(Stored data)
==========

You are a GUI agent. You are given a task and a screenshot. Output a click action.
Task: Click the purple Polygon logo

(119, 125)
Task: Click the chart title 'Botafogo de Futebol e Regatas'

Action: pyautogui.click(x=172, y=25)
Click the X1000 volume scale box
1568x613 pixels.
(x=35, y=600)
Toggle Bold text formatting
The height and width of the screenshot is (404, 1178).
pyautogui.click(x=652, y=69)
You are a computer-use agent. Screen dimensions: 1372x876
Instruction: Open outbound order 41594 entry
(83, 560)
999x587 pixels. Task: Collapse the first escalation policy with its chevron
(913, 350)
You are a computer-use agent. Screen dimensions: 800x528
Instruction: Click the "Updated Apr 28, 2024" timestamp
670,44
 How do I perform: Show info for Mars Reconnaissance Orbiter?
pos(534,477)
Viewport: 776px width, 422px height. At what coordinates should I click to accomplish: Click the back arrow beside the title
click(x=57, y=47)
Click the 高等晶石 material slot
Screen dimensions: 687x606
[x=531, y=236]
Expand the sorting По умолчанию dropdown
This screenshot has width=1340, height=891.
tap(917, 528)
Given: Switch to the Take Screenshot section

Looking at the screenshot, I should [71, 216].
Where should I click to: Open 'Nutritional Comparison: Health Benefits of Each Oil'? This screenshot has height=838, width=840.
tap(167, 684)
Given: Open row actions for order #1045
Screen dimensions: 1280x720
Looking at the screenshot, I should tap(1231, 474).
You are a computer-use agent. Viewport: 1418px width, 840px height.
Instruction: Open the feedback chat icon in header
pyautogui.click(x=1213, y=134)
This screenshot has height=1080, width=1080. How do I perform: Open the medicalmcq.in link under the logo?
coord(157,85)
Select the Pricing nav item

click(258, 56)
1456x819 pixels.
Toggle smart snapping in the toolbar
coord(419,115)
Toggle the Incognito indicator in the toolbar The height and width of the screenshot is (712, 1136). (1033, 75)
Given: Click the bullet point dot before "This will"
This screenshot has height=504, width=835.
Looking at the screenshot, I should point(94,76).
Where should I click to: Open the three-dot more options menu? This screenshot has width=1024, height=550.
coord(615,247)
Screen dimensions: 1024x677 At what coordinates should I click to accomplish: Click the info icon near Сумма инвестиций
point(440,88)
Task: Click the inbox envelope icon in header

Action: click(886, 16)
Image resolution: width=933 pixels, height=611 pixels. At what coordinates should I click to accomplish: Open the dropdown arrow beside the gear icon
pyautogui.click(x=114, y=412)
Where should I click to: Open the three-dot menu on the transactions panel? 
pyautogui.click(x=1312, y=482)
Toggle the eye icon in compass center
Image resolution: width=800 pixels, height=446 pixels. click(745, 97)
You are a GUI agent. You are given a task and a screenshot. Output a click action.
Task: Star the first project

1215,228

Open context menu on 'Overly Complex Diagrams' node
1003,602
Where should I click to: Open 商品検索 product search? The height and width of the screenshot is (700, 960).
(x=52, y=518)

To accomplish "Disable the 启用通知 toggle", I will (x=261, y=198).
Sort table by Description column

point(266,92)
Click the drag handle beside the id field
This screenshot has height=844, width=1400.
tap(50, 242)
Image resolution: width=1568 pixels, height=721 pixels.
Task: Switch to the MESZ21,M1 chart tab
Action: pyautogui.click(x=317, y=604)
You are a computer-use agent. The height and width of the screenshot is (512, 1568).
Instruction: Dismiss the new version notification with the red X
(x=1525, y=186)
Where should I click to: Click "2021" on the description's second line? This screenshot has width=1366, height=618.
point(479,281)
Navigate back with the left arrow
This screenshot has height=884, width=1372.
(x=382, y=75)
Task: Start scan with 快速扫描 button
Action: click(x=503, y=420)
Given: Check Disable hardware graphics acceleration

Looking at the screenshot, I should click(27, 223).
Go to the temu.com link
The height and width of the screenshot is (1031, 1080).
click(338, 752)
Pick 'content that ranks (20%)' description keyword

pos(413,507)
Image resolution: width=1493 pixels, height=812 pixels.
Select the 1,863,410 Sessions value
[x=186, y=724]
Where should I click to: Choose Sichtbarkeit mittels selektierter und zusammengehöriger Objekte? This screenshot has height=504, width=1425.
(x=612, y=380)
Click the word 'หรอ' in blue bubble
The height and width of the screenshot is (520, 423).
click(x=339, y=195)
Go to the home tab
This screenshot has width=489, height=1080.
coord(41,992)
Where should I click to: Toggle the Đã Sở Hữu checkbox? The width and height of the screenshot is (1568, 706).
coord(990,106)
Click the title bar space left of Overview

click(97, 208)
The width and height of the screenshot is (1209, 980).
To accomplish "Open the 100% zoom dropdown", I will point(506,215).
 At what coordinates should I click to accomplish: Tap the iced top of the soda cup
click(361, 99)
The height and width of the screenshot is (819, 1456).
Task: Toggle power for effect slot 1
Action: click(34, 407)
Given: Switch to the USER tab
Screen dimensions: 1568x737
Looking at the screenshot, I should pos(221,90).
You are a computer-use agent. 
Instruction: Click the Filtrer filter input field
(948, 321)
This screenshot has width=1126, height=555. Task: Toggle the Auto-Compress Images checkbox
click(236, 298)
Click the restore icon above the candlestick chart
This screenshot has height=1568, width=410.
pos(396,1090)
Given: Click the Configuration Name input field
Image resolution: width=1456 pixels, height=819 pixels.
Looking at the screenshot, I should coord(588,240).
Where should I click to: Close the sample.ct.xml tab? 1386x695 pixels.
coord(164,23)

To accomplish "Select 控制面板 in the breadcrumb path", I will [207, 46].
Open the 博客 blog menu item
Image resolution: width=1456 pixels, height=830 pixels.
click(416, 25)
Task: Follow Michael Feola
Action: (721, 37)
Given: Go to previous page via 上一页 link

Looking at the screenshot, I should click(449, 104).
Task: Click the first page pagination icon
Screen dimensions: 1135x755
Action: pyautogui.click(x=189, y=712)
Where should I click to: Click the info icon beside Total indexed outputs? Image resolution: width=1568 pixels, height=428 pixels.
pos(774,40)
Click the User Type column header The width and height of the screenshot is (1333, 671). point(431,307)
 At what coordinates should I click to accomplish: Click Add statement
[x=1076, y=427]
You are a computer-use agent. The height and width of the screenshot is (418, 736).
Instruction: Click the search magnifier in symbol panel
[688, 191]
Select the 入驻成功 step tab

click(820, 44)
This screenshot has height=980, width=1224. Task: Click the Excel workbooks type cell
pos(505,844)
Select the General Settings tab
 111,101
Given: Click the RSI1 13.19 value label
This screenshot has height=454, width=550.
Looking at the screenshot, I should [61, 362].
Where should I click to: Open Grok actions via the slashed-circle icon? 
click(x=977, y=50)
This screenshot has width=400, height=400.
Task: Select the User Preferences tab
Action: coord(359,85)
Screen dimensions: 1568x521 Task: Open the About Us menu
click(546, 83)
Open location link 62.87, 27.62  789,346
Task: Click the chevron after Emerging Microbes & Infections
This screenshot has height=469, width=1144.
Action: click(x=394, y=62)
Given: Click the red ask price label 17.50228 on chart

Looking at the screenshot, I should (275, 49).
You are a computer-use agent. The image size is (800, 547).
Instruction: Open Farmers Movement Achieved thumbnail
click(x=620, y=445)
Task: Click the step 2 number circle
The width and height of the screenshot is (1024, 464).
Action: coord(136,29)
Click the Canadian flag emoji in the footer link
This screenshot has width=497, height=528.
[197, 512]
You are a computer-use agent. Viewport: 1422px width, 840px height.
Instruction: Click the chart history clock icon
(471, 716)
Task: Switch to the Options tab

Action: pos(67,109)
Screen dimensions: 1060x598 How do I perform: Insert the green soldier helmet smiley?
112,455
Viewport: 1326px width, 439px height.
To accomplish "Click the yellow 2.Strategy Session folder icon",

==========

▶ **Aim**
Could you update the data above so that "computer-use agent" becomes "desktop automation agent" everywhere it appears, with nothing else changed?

▶ **Exercise solution**
You are a GUI agent. You are given a task and a screenshot. Output a click action.
Task: Click the purple Polygon logo

(119, 125)
Task: Click the chart title 'Botafogo de Futebol e Regatas'

Action: pyautogui.click(x=172, y=25)
Click the X1000 volume scale box
1568x613 pixels.
(x=35, y=600)
Toggle Bold text formatting
The height and width of the screenshot is (404, 1178).
pyautogui.click(x=652, y=69)
You are a desktop automation agent. Screen dimensions: 1372x876
Instruction: Open outbound order 41594 entry
(83, 560)
999x587 pixels. Task: Collapse the first escalation policy with its chevron
(913, 350)
You are a desktop automation agent. Screen dimensions: 800x528
Instruction: Click the "Updated Apr 28, 2024" timestamp
670,44
 How do I perform: Show info for Mars Reconnaissance Orbiter?
pos(534,477)
Viewport: 776px width, 422px height. At what coordinates should I click to accomplish: Click the back arrow beside the title
click(x=57, y=47)
Click the 高等晶石 material slot
Screen dimensions: 687x606
[x=531, y=236]
Expand the sorting По умолчанию dropdown
This screenshot has width=1340, height=891.
tap(917, 528)
Given: Switch to the Take Screenshot section

Looking at the screenshot, I should [71, 216].
Where should I click to: Open 'Nutritional Comparison: Health Benefits of Each Oil'? This screenshot has height=838, width=840.
tap(167, 684)
Given: Open row actions for order #1045
Screen dimensions: 1280x720
Looking at the screenshot, I should tap(1231, 474).
You are a desktop automation agent. Viewport: 1418px width, 840px height.
Instruction: Open the feedback chat icon in header
pyautogui.click(x=1213, y=134)
This screenshot has height=1080, width=1080. How do I perform: Open the medicalmcq.in link under the logo?
coord(157,85)
Select the Pricing nav item

click(258, 56)
1456x819 pixels.
Toggle smart snapping in the toolbar
coord(419,115)
Toggle the Incognito indicator in the toolbar The height and width of the screenshot is (712, 1136). (1033, 75)
Given: Click the bullet point dot before "This will"
This screenshot has height=504, width=835.
Looking at the screenshot, I should point(94,76).
Where should I click to: Open the three-dot more options menu? This screenshot has width=1024, height=550.
coord(615,247)
Screen dimensions: 1024x677 At what coordinates should I click to accomplish: Click the info icon near Сумма инвестиций
point(440,88)
Task: Click the inbox envelope icon in header

Action: click(886, 16)
Image resolution: width=933 pixels, height=611 pixels. At what coordinates should I click to accomplish: Open the dropdown arrow beside the gear icon
pyautogui.click(x=114, y=412)
Where should I click to: Open the three-dot menu on the transactions panel? 
pyautogui.click(x=1312, y=482)
Toggle the eye icon in compass center
Image resolution: width=800 pixels, height=446 pixels. click(745, 97)
You are a GUI agent. You are given a task and a screenshot. Output a click action.
Task: Star the first project

1215,228

Open context menu on 'Overly Complex Diagrams' node
1003,602
Where should I click to: Open 商品検索 product search? The height and width of the screenshot is (700, 960).
(x=52, y=518)

To accomplish "Disable the 启用通知 toggle", I will (x=261, y=198).
Sort table by Description column

point(266,92)
Click the drag handle beside the id field
This screenshot has height=844, width=1400.
tap(50, 242)
Image resolution: width=1568 pixels, height=721 pixels.
Task: Switch to the MESZ21,M1 chart tab
Action: pyautogui.click(x=317, y=604)
You are a desktop automation agent. The height and width of the screenshot is (512, 1568).
Instruction: Dismiss the new version notification with the red X
(x=1525, y=186)
Where should I click to: Click "2021" on the description's second line? This screenshot has width=1366, height=618.
point(479,281)
Navigate back with the left arrow
This screenshot has height=884, width=1372.
(x=382, y=75)
Task: Start scan with 快速扫描 button
Action: click(x=503, y=420)
Given: Check Disable hardware graphics acceleration

Looking at the screenshot, I should click(27, 223).
Go to the temu.com link
The height and width of the screenshot is (1031, 1080).
click(338, 752)
Pick 'content that ranks (20%)' description keyword

pos(413,507)
Image resolution: width=1493 pixels, height=812 pixels.
Select the 1,863,410 Sessions value
[x=186, y=724]
Where should I click to: Choose Sichtbarkeit mittels selektierter und zusammengehöriger Objekte? This screenshot has height=504, width=1425.
(x=612, y=380)
Click the word 'หรอ' in blue bubble
The height and width of the screenshot is (520, 423).
click(x=339, y=195)
Go to the home tab
This screenshot has width=489, height=1080.
coord(41,992)
Where should I click to: Toggle the Đã Sở Hữu checkbox? The width and height of the screenshot is (1568, 706).
coord(990,106)
Click the title bar space left of Overview

click(97, 208)
The width and height of the screenshot is (1209, 980).
To accomplish "Open the 100% zoom dropdown", I will point(506,215).
 At what coordinates should I click to accomplish: Tap the iced top of the soda cup
click(361, 99)
The height and width of the screenshot is (819, 1456).
Task: Toggle power for effect slot 1
Action: click(34, 407)
Given: Switch to the USER tab
Screen dimensions: 1568x737
Looking at the screenshot, I should pos(221,90).
You are a desktop automation agent. 
Instruction: Click the Filtrer filter input field
(948, 321)
This screenshot has width=1126, height=555. Task: Toggle the Auto-Compress Images checkbox
click(236, 298)
Click the restore icon above the candlestick chart
This screenshot has height=1568, width=410.
pos(396,1090)
Given: Click the Configuration Name input field
Image resolution: width=1456 pixels, height=819 pixels.
Looking at the screenshot, I should coord(588,240).
Where should I click to: Close the sample.ct.xml tab? 1386x695 pixels.
coord(164,23)

To accomplish "Select 控制面板 in the breadcrumb path", I will [207, 46].
Open the 博客 blog menu item
Image resolution: width=1456 pixels, height=830 pixels.
click(416, 25)
Task: Follow Michael Feola
Action: (721, 37)
Given: Go to previous page via 上一页 link

Looking at the screenshot, I should click(449, 104).
Task: Click the first page pagination icon
Screen dimensions: 1135x755
Action: pyautogui.click(x=189, y=712)
Where should I click to: Click the info icon beside Total indexed outputs? Image resolution: width=1568 pixels, height=428 pixels.
pos(774,40)
Click the User Type column header The width and height of the screenshot is (1333, 671). point(431,307)
 At what coordinates should I click to accomplish: Click Add statement
[x=1076, y=427]
You are a desktop automation agent. The height and width of the screenshot is (418, 736).
Instruction: Click the search magnifier in symbol panel
[688, 191]
Select the 入驻成功 step tab

click(820, 44)
This screenshot has height=980, width=1224. Task: Click the Excel workbooks type cell
pos(505,844)
Select the General Settings tab
 111,101
Given: Click the RSI1 13.19 value label
This screenshot has height=454, width=550.
Looking at the screenshot, I should [61, 362].
Where should I click to: Open Grok actions via the slashed-circle icon? 
click(x=977, y=50)
This screenshot has width=400, height=400.
Task: Select the User Preferences tab
Action: coord(359,85)
Screen dimensions: 1568x521 Task: Open the About Us menu
click(546, 83)
Open location link 62.87, 27.62  789,346
Task: Click the chevron after Emerging Microbes & Infections
This screenshot has height=469, width=1144.
Action: click(x=394, y=62)
Given: Click the red ask price label 17.50228 on chart

Looking at the screenshot, I should (275, 49).
You are a desktop automation agent. The image size is (800, 547).
Instruction: Open Farmers Movement Achieved thumbnail
click(x=620, y=445)
Task: Click the step 2 number circle
The width and height of the screenshot is (1024, 464).
Action: coord(136,29)
Click the Canadian flag emoji in the footer link
This screenshot has width=497, height=528.
[197, 512]
You are a desktop automation agent. Viewport: 1422px width, 840px height.
Instruction: Click the chart history clock icon
(471, 716)
Task: Switch to the Options tab

Action: pos(67,109)
Screen dimensions: 1060x598 How do I perform: Insert the green soldier helmet smiley?
112,455
Viewport: 1326px width, 439px height.
To accomplish "Click the yellow 2.Strategy Session folder icon",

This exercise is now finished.